1
votes

My table has time window compaction strategy enabled (TWCS), for some reason I have a lot of SStables just with tombstones.

When I run a manual compaction on a single sstable, it does not get removed. If I run a reapir it will join all the sstables on a single one, which breaks TWCS.

According to the documentation on the nodetool scrub command:

Scrub automatically discards broken data and removes any tombstoned rows that have exceeded gc_grace period of the table.

Will this join all the sstables?

1

1 Answers

3
votes

Short answer: the scrub is not joining the sstables.

Long answer: keep reading.

I have checked the code in Cassandra 3.11.2, but the code is similar on 3.0 and 2.2.

The sstables are scrubbed in parallel, using the compaction threads, each thread scrubbing one sstable.

As you can see in ColumnFamilyStore.java the scrub command is ran using the CompactionManager threads.

The interesting function to inspect is parallelAllSSTableOperation. All live sstables (excluding the ones marked as suspects - for instance because of some exceptions during compaction) belonging to the table are marked as compacting, all compactions running on that table are paused and the operation is executed against each sstable, in parallel.

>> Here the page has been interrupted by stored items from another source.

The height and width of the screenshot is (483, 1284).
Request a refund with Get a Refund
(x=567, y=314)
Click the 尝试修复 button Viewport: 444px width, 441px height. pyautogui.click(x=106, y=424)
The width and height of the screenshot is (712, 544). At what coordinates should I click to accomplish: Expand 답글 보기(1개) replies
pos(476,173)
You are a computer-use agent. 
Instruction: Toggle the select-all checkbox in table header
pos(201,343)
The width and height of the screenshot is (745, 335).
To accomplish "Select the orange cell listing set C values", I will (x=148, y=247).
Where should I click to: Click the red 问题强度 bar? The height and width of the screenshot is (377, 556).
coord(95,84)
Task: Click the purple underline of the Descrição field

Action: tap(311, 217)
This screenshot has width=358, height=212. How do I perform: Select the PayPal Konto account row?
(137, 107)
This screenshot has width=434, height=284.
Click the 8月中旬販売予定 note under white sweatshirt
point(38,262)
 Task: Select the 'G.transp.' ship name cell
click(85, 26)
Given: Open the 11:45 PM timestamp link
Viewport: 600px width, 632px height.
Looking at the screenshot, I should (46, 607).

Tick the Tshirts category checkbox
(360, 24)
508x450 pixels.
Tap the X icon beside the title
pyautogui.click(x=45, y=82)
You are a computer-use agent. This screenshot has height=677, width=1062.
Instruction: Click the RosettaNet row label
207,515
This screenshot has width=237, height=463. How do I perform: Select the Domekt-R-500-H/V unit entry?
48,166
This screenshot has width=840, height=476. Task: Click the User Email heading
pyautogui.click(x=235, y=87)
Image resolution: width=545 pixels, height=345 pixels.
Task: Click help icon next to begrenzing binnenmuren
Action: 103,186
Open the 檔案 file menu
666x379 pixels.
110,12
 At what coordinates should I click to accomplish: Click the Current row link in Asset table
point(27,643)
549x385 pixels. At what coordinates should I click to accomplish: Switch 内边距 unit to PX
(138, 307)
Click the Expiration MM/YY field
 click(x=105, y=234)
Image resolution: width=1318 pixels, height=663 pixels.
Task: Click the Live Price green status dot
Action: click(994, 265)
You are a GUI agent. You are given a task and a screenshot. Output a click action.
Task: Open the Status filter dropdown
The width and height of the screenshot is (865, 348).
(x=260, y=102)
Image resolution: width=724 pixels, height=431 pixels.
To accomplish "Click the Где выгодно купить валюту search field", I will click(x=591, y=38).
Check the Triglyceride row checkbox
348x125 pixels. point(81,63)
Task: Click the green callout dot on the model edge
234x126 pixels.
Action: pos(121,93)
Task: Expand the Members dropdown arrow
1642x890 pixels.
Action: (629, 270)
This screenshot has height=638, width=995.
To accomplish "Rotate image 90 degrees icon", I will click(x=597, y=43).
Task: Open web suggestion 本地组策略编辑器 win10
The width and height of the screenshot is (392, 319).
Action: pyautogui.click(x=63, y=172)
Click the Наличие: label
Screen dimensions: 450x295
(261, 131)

In the case of scrub, the operation is scrubOne which calls the Scrubber.scrub(). This one obsoletes the old sstable and creates a new sstable that contains the live rows.

At the end of parallelAllSSTableOperation the list of sstables marked as compacting should be empty and the operation is successfull. No join of sstables is performed.

So, you can see that the scrub tool is invasive: it obsoletes old sstables, discarding tombstones and keeping the live rows in new sstables.

I hope this helps and I didn't miss anything :).